MARTIN YINUG, Associate Justice:

     On September 3, 2001, the defendants filed their motion for summary judgment. On October 9, 2001, the plaintiff FSM Development Bank ("the Bank") filed its motion for summary judgment, which is a renewal of its May 1, 2001, motion for summary judgment.

     In determining whether a "genuine issue of material fact" exists under Rule 56(c) of the FSM Rules of Civil Procedure, the court will consider "the pleadings, depositions, answers to interrogatories, and admissions on file, together with the affidavits, if any."
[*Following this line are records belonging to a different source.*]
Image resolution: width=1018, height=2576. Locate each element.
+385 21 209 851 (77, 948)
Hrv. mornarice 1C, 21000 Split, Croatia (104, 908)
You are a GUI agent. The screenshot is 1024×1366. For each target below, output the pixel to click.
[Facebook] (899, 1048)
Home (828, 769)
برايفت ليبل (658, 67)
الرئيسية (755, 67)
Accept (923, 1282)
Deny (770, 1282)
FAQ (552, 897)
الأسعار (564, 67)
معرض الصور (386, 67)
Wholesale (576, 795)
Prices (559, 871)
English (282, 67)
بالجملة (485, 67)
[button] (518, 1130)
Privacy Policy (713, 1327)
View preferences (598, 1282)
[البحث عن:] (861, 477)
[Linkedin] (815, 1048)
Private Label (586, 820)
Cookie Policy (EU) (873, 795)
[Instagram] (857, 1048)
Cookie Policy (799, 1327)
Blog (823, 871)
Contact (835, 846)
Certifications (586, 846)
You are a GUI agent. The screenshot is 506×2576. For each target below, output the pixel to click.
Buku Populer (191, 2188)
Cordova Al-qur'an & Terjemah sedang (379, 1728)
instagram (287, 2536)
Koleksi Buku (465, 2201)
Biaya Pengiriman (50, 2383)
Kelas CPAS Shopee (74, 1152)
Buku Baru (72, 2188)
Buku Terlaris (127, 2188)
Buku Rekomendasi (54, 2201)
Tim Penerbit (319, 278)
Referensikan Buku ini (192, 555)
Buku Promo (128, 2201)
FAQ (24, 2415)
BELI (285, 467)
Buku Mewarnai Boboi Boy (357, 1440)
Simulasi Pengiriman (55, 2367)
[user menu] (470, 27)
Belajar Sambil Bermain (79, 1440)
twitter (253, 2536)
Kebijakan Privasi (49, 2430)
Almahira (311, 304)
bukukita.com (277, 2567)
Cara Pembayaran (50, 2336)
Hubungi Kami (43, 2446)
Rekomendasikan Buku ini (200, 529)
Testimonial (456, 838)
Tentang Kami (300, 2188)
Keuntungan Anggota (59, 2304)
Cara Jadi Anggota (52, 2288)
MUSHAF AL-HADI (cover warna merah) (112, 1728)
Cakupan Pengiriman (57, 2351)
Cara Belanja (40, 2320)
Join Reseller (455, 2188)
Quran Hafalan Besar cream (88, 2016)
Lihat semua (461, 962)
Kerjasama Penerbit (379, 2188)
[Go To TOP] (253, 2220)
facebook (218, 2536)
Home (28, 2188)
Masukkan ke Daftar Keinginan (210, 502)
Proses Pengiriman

     The Bank contends that the note on which it sues was made to the defendants in their individual capacities, while the defendants assert that in actuality the loan was to a corporation known as AHPW, Inc., and not to them individually. Defendant Robert C. Arthur is a director and officer of AHPW, Inc. Relative to the questions of mutual mistake and misrepresentation addressed in the parties' moving papers, "[t]he parol evidence rule generally prohibits the introduction of any extrinsic evidence, whether oral or written, to vary, alter or add to the terms of an integrated written instrument." Alling v. Universal Mfg. Corp., 7 Cal. Rptr. 2d 718, 731 (Ct. App. 1992). At the same time, "parol evidence is generally held admissible to alter the terms of a written contract when it is shown that by reason of mutual mistake the true intention of the parties is not expressed." 30 Am. Jur. 2d Evidence § 1037 (1967) (footnote omitted). Further, "[a] parol agreement inconsistent with a written agreement made contemporaneously therewith is void and unenforceable, unless it was omitted from the written contract by fraud, accident, or mistake." 17A Am. Jur. 2d Contracts § 402 (1991) (footnotes omitted).

     Citing 30 F.S.M.C. 201-220, plaintiff states that the loan at issue was "made as part of the Investment Development Fund." Answer Brief to Motion for Summary Judgment and Motion for Summary Judgment at 11 (Oct. 9, 2001). Sections 209 and 210 of Title 30 of the FSM Code require, under specified circumstances, the approval of such loans either by the Federated Development

[10 FSM Intrm. 481]

Authority ("FDA"), § 209, or the president of the Development Bank or his designee, § 210. The FDA approved the loan to AHPW, Inc., on August 23, 1993. The defendants executed the promissory note at issue on December 10, 1993. The Bank's first default notice dated April 30, 1999, contains the notation "Borrower's Name: AHPW, Inc." under the current details portion of the notice. The March 10, 2000, resolution of the FDA provides in pertinent part: "It is resolved that the FSMDB is hereby empowered to charge off the loan[] issued to AHPW, Inc." The document entitled "IDF Fund Status of as June 30, 2000," bears a line item that begins "G3C-1576 AHPW." At variance with the status report is the promissory note, which shows the individual defendants as the "Promisor." In the top right hand corner of the note there appears a blank line that has been filled in with the same loan number that appears in the status report: "LOAN NO. G3C-1576." The loan agreement, which is separate from but consistent with the promissory note, shows the defendants as the "Borrower." All of the foregoing documents are attached as exhibits to the affidavit of defendant Robert C. Arthur, filed on September 3, 2001. Facts including but not limited to the foregoing raise genuine issues of material fact that preclude summary judgment in the Bank's favor.

     By the same token, the note and loan agreement themselves create fact issues that preclude summary judgment favoring the defendants.

     Accordingly, both summary judgment motions are denied.